Итальянец выглядел лет на тридцать пять. Его оливковая кожа была очень гладкой, даже какой-то слегка припудренной — обычно такая бывает у всех хорошо одетых людей. Но, по-видимому, на ней все же скоро проступит черная щетина. Он казался не интересным, а просто прилизанным, с довольно длинным крючковатым носом, пухлыми губами и круглым подбородком, который можно было назвать слабовольным. Он слушал девушку, приоткрыв рот и закрыв глаза, так что можно было подумать, что он дремлет.
— Я вот что скажу вам, сэр, — проговорил Джонсон после долгого раздумья. — Проще всего было бы спросить, не может ли он сам ответить на некоторые вопросы, касающиеся Барнетта. Мы быстро определили бы, говорит ли он правду — мой итальянский меня не подведет. Кстати, однажды я слышал, как он разговаривал с одной английской парой и, если не считать небольшого акцента, его английский был на таком же уровне, как ваш или мой. Попробуйте, сэр, ведь если мы его упустим, мы можем потом пожалеть, что не сделали попытку зацепить его.
— Прежде всего попытайтесь выяснить, не знают ли официанты его имени и откуда он прибыл.
— О’кей, сэр. — Джонсон согласился, но было очевидно, что он не одобряет такой подход.

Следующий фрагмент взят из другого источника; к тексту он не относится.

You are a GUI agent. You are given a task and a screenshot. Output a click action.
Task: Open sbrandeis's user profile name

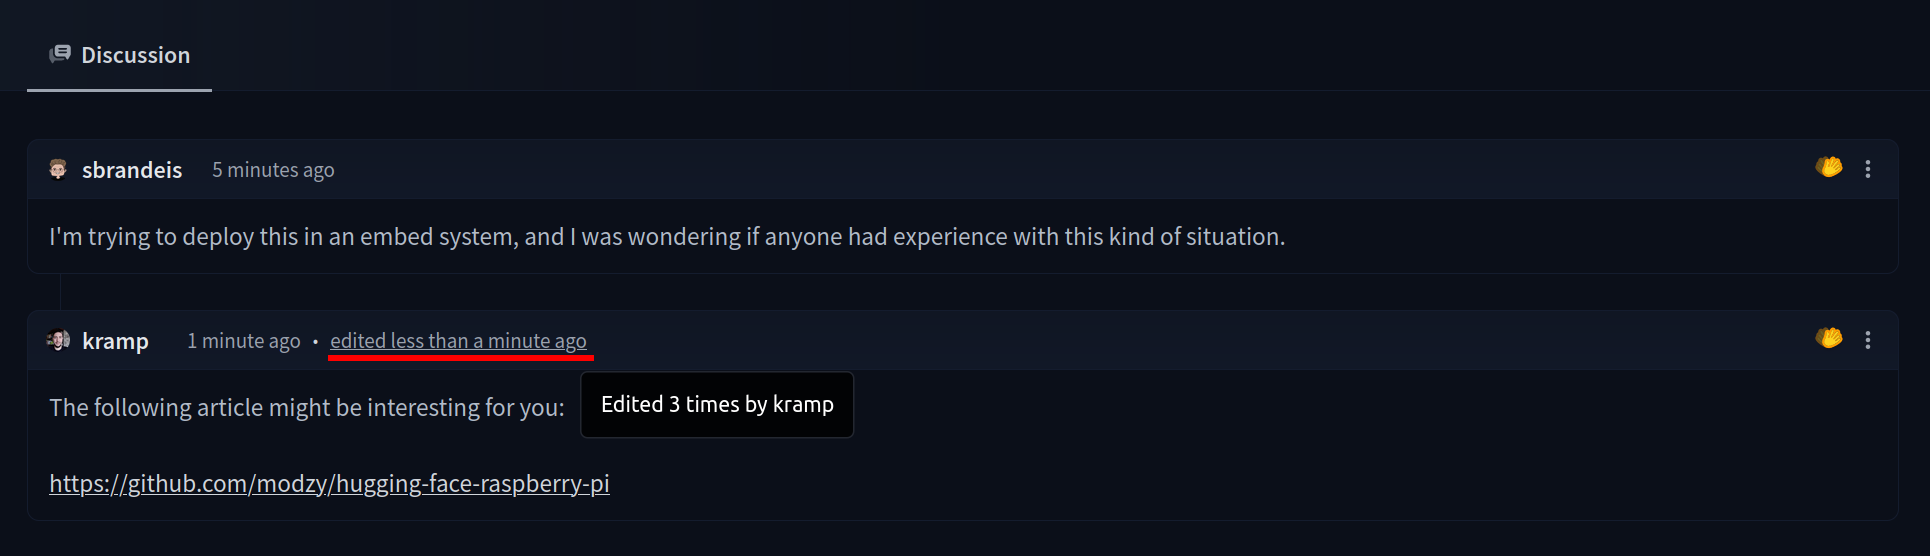[x=132, y=170]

Он поговорил с официантом, который кивал головой, обещая навести справки. Девушка опять начала петь, и публика замерла. Лишь пальцы Уайттекера продолжали двигаться.
Песня закончилась.
На этот раз девушка ушла со сцены и скрылась за дверью. Казалось, никогда и нигде зал не взрывался такими горячими аплодисментами, как здесь сейчас. Девушка была не просто хороша, она была изумительна. И придет, конечно, время, когда она…
«Проклятый Уайттекер!»
Подошедший человек тронул Джонсона за плечо и что-то прошептал ему на ухо. У Джонсона округлились глаза, а; толстые губы изобразили «О». Затем он наклонился к Роджеру и тихо проговорил:
— В гостинице неприятное происшествие, сэр. Муччи убили, когда он пытался скрыться от полиции. Северини просит вас, сэр, вернуться. Хотите, чтобы я остался и выяснил, кто этот малый?